Method	Best Checkpoint
Method	Clean	FGSM	PGD₂₀	CW_∞	AA
AT	82.82	57.57	51.76	50.05	47.55
CAT_T-A	83.91	59.76	54.44	52.56	51.02
CAT_T-A	84.75	59.76	54.17	52.72	50.85
CAT_P-C	82.09	56.48	52.48	49.28	48.06
CAT_T-T	81.94	58.85	54.19	51.52	50.30
CAT_T-T	82.13	58.77	54.02	51.56	50.14

Table A4: The white-box robustness results (accuracy

(\%)

) of CAT on CIFAR-10. We report the results of the best checkpoint. The best results are marked using boldface. P-C denotes one network trained by PGD and CW. T-A is short for TRADES-ALP, denoting two networks with TRADES and ALP. T-T is short for TRADES-TRADES, denoting two networks with TRADES and TRADES.

Appendix B Discussion

In this section, we illustrate three types of distillation methods, shown in Fig.

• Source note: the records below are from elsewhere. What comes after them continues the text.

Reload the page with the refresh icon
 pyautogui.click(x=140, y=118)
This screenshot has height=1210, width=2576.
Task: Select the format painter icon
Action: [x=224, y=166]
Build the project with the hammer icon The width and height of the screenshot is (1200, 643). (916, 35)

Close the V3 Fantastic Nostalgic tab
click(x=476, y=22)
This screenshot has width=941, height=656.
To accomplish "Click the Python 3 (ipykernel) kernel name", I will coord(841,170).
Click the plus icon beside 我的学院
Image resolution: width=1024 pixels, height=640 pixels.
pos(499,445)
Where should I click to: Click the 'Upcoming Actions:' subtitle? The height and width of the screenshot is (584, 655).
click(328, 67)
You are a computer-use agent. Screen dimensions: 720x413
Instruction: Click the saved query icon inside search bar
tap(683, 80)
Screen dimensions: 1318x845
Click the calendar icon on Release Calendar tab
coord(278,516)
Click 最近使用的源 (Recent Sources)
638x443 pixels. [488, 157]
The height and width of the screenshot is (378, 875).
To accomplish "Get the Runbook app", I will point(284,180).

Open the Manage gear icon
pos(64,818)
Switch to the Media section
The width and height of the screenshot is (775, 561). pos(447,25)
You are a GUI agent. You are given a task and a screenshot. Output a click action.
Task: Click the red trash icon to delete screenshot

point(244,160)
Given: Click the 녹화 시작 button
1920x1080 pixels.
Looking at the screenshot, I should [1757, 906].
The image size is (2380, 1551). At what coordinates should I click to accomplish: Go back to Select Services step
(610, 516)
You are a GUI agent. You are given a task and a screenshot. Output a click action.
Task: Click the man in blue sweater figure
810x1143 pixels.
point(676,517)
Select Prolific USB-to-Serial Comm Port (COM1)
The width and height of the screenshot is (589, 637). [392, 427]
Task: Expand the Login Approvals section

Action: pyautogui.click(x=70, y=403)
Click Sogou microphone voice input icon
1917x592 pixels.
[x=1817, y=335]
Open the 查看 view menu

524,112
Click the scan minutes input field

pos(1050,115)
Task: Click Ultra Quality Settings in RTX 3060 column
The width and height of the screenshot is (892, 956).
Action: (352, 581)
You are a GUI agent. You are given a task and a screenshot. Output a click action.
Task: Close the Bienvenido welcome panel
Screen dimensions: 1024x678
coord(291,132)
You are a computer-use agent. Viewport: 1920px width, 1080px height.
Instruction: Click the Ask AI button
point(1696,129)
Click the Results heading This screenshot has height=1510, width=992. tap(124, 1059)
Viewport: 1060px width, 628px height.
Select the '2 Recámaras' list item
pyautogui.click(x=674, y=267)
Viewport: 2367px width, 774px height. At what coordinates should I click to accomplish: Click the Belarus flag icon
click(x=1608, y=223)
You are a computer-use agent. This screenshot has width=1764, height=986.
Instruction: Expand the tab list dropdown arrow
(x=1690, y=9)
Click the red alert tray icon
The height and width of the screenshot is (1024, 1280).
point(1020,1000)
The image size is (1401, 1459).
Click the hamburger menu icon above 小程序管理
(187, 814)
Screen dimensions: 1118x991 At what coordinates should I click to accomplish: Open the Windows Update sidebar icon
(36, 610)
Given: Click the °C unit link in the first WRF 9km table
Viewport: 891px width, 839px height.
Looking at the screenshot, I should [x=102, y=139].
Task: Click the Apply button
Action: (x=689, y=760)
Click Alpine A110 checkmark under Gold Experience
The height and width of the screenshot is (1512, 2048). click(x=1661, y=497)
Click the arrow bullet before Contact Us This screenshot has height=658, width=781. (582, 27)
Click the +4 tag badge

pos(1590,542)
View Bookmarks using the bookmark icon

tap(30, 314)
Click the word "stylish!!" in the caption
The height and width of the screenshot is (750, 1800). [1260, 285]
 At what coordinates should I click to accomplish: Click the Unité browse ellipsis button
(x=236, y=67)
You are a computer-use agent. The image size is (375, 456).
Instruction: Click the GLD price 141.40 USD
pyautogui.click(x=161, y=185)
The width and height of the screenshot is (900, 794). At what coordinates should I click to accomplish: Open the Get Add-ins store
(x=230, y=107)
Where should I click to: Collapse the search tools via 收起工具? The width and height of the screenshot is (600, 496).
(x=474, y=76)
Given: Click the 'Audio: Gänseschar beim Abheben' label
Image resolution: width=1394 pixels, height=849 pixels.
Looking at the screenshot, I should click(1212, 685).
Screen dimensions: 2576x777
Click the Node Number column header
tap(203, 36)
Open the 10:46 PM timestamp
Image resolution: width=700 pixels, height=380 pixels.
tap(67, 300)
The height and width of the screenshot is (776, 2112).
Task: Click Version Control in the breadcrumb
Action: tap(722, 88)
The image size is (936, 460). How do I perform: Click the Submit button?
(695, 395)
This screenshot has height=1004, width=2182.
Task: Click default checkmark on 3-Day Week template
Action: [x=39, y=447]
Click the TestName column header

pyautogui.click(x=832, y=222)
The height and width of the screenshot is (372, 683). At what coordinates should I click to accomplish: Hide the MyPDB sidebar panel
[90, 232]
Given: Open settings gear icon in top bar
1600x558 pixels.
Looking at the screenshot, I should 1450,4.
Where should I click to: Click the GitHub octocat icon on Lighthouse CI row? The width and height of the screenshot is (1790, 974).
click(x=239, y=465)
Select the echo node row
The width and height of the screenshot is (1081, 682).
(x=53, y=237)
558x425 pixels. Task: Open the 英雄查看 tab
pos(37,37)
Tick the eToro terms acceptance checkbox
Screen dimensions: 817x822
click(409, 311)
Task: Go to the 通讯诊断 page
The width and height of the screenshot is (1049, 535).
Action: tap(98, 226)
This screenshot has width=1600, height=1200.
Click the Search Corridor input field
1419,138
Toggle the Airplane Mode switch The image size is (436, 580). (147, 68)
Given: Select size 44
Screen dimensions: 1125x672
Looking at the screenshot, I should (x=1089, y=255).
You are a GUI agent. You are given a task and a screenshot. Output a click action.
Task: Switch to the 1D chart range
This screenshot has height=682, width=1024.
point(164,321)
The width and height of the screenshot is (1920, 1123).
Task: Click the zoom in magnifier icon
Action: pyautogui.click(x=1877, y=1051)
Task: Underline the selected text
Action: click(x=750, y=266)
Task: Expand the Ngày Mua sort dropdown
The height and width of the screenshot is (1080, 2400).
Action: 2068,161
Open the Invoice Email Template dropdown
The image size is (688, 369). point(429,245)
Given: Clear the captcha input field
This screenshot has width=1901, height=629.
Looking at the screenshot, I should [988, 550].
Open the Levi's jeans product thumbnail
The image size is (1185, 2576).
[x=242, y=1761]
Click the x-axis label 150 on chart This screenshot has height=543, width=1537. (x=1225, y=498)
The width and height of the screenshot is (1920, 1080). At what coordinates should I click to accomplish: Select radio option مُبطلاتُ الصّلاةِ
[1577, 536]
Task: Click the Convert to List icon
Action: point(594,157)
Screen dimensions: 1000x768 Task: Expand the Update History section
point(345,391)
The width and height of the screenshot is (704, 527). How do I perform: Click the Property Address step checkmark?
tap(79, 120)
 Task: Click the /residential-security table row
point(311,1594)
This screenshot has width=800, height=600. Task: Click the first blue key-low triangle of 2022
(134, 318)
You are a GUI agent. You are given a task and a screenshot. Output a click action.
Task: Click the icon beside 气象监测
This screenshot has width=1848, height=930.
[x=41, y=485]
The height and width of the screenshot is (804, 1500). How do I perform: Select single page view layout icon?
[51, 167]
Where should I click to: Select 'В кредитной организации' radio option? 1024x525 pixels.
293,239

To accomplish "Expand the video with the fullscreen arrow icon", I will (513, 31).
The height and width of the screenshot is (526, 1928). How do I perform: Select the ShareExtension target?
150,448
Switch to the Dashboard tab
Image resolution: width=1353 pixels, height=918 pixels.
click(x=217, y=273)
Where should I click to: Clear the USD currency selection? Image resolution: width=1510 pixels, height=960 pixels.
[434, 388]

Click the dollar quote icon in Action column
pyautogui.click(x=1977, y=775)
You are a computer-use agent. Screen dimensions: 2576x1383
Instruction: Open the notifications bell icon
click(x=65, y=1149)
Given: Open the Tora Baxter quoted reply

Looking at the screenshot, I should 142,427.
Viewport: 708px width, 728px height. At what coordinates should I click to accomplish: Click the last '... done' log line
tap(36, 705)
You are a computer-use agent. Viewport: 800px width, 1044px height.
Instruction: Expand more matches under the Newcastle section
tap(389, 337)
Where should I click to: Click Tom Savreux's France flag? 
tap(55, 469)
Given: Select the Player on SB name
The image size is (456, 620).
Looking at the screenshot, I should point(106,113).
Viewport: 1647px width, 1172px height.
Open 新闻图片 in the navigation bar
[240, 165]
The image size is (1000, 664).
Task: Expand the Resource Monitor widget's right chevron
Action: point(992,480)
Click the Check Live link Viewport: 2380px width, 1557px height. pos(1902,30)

B1. Traditional knowledge distillation has a two-stage optimization, which is pre-training the large-scale teacher model and distilling students with pre-trained teachers in the first stage. RSLAD [40] is implemented in this paradigm. Two-stage optimization brings a large computation cost. Compared to RSLAD, our CAT is based on collaborative learning and only needs one-stage optimization with two student models.